Saved entries
****************************************
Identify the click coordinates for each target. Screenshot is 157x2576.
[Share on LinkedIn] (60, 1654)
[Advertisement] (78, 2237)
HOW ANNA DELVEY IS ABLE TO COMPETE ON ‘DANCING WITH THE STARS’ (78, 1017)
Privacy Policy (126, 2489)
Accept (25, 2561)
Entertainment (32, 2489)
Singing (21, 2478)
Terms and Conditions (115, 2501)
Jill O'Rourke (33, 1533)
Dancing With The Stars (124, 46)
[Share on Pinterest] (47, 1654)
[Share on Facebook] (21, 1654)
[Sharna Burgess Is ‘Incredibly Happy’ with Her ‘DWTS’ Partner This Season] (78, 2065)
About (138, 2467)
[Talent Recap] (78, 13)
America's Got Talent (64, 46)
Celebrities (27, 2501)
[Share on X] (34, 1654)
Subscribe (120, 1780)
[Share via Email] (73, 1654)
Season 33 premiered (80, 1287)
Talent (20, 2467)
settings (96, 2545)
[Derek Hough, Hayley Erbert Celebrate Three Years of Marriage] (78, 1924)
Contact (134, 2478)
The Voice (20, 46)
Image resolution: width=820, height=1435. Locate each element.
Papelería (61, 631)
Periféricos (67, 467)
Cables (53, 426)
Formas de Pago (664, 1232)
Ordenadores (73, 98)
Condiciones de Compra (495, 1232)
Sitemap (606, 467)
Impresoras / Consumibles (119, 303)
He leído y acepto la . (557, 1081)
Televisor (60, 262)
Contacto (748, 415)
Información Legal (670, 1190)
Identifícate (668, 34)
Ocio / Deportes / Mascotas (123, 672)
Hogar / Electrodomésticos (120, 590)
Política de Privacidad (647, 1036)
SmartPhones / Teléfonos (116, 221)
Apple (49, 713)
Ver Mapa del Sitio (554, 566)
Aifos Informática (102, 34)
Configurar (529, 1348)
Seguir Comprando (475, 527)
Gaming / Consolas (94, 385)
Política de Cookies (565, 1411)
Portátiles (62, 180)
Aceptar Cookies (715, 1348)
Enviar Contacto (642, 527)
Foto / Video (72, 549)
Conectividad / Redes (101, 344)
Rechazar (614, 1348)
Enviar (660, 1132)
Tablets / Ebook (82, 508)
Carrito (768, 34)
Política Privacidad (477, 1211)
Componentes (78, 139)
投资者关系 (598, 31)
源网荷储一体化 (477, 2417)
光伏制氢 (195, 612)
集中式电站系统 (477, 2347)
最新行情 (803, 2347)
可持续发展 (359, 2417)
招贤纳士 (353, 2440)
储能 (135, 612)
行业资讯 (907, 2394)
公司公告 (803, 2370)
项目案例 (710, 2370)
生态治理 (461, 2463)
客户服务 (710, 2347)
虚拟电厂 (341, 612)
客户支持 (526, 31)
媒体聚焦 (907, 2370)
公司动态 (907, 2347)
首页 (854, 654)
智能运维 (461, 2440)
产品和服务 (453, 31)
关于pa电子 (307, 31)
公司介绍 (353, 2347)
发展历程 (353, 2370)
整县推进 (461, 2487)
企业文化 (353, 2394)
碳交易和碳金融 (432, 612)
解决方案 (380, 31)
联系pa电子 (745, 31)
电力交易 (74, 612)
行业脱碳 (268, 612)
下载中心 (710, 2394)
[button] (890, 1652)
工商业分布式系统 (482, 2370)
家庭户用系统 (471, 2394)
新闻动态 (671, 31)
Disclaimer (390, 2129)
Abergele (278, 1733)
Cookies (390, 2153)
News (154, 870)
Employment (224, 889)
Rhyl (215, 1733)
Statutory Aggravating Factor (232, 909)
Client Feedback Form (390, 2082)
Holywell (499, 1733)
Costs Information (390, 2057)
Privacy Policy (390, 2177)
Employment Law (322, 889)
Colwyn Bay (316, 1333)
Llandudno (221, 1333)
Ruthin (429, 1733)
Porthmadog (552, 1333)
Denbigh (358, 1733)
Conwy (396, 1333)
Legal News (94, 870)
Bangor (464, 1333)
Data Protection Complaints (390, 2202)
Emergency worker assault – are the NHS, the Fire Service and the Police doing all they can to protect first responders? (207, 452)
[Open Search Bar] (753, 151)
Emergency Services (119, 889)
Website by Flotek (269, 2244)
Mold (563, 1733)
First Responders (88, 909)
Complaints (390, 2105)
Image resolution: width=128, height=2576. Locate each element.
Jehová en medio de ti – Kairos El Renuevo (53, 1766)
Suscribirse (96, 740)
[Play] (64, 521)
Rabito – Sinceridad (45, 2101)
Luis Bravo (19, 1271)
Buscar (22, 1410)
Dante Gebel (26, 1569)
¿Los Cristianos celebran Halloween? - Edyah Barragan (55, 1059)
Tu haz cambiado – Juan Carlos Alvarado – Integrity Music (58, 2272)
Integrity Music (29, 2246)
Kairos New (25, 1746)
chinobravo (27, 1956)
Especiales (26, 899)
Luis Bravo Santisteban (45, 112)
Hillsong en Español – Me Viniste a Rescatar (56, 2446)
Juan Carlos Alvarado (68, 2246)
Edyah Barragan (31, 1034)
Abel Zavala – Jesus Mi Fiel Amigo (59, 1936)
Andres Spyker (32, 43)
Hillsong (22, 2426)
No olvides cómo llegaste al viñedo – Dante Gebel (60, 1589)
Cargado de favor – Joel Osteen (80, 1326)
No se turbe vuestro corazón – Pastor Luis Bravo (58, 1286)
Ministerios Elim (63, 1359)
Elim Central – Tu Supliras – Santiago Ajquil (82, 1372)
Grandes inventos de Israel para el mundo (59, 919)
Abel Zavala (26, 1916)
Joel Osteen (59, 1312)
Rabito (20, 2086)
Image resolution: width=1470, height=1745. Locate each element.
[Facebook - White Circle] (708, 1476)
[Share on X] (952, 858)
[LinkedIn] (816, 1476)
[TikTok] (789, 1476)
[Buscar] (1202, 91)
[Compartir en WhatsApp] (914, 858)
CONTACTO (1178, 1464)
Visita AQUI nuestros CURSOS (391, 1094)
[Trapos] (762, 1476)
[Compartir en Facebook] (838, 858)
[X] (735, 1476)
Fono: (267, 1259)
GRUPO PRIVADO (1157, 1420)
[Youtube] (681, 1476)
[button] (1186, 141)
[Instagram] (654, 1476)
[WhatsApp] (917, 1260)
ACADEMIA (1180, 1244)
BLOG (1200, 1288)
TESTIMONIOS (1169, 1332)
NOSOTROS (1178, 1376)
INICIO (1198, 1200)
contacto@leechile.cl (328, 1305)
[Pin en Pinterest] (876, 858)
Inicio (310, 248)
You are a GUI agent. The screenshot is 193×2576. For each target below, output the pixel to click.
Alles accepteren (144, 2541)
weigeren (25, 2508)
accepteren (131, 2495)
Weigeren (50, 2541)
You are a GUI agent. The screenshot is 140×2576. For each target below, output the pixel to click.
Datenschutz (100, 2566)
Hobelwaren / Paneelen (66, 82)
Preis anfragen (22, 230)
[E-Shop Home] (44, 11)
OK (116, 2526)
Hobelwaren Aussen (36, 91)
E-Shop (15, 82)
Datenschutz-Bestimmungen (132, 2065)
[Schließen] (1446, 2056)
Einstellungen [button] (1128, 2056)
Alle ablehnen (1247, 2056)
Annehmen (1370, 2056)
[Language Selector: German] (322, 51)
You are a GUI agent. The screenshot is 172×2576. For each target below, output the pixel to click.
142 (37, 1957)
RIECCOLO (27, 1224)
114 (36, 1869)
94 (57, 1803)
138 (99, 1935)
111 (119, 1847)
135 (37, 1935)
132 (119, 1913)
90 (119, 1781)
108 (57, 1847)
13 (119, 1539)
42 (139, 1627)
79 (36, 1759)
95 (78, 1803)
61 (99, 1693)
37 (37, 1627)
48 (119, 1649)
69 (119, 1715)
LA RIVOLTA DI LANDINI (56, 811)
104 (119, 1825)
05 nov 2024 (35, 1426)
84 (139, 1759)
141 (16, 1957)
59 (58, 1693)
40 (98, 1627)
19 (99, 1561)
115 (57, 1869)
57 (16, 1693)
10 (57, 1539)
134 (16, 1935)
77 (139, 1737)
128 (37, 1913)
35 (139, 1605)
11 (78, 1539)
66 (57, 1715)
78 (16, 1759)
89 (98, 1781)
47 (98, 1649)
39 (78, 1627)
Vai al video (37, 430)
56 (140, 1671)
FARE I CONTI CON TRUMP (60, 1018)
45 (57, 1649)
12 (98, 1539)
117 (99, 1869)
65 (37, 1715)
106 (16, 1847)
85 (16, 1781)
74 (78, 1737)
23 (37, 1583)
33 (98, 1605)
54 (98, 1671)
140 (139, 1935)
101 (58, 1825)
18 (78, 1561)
****************************************
_WHAT THE TASK ASKS_.
Extract every line from the records above that contains the word "element".

_RESPONSE TO THE EXERCISE_.
Image resolution: width=820, height=1435. Locate each element.
Image resolution: width=128, height=2576. Locate each element.
Image resolution: width=1470, height=1745. Locate each element.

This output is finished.